Unfortunately. John was involved in a tragic accident and passed away without having created a new Will.

John’s siblings requested a copy of the Will from Mary, the estranged wife but this was refused. Having no knowledge of the actual contents, they believed that John’s true wishes would be to have his assets distributed equally between the siblings and his estranged wife. 

Outcome

There are 2 aspects of law in NSW that will impact this case whether the siblings will be able to successfully contest the Will -the effect that marriage can have on a Will and eligibility to apply for family provision orders.

Effect of Marriage on a Will:

Please note that a Testator is the person that made the Will.

  1. A Will is revoked by the marriage of a Testator
  2. Despite the above point, the following are not revoked by the marriage of the testator
    • A disposition to the person to whom the testator is married at the time of his death,
    • An appointment as executor, trustee, advisory trustee or guardian of the person to whom the testator is married at the time of his death,
    • A will made in the exercise of a power of appointment if the property in relation to which the appointment is exercised would not pass to the executor, administrator or NSW Trustee and Guardian if the power of appointment was not exercised.
    • A will made in contemplation of a particular marriage, whether or not that contemplation is expressed in the will, is not revoked by the solemnisation of the marriage concerned.
    • A will that is expressed to be made in contemplation of marriage generally is not revoked by the solemnisation of a marriage of the testator.

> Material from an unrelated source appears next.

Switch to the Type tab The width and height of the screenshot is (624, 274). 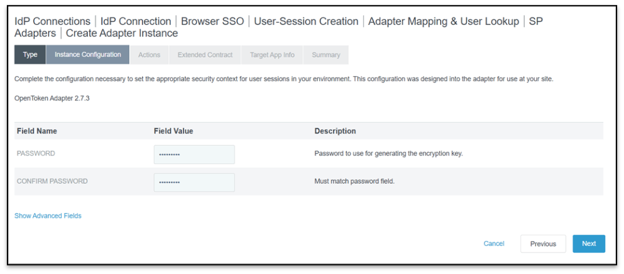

Applications for family provision orders

The following are eligible persons who may apply to the Court for a family provision order in respect of the estate of a deceased person—

  1. A person who was the spouse of the deceased person at the time of the deceased person’s death,
  2. A person with whom the deceased person was living in a de facto relationship at the time of the deceased person’s death,
  3. A child of the deceased person,
  4. A former spouse of the deceased person,
  5. A person—
    • Who was, at any particular time, wholly or partly dependent on the deceased person, and
    • Who is a grandchild of the deceased person or was, at that particular time or at any other time, a member of the household of which the deceased person was a member,
    • A person with whom the deceased person was living in a close personal relationship at the time of the deceased person’s death.

Conclusion:

Considering the 2 legal issues indicated above, it appears that the siblings will not be able to successfully contest this Will. Firstly, the original Will has not been revoked and remains in place. Secondly, an application for family provision order for their deceased brother’s estate would unlikely be granted as the siblings would not be regarded as eligible & have the right to apply to the Family Court.

Advice:

Your Will should be regularly assessed so that it reflects your current situation. Any changes to marital status you should create a new Will as well as review your Executor of the Will. Other Estate Planning documents such as Power of Attorney and Guardianship as well as financial assets such as your Superannuation and the binding nomination are also important areas to attend to.